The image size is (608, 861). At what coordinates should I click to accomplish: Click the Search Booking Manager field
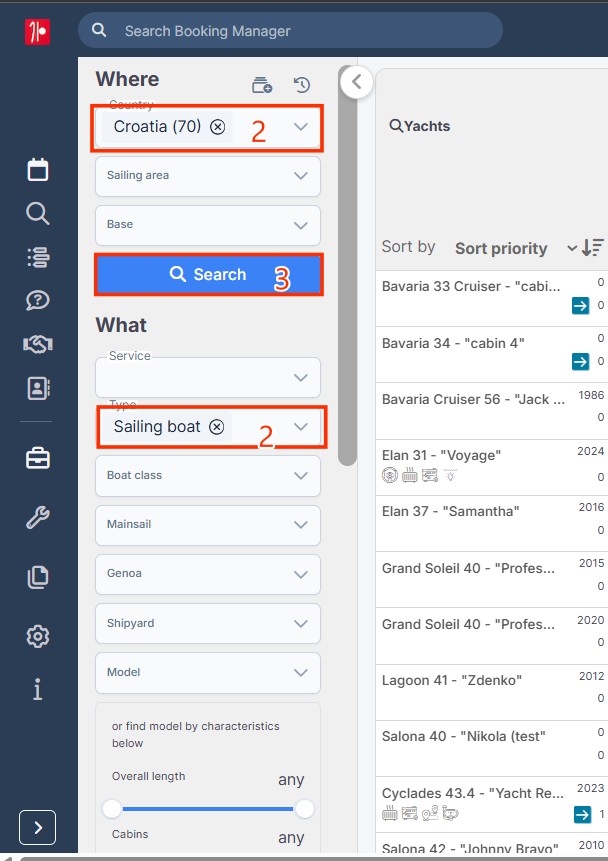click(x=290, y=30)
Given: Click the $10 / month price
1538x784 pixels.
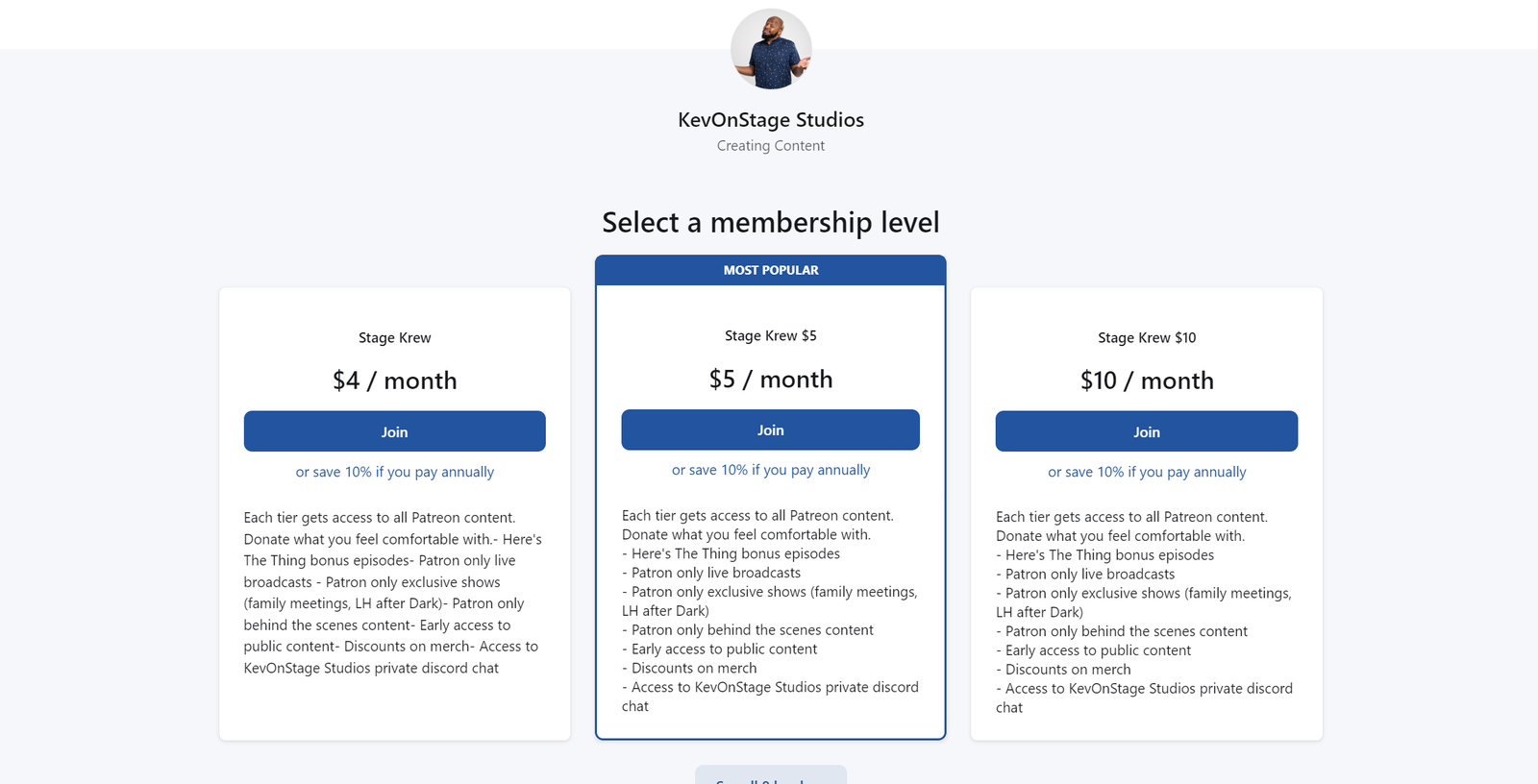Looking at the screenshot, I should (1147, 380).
+-------+
■ WHAT TO WORK ON
With the pictures removed, repeat the listing above exactly as it stands.

■ OUTPUT OF THE TASK
The image size is (608, 861). At what coordinates should I click to accomplish: Click the Search Booking Manager field
click(x=290, y=30)
Given: Click the $10 / month price
1538x784 pixels.
Looking at the screenshot, I should (1147, 380).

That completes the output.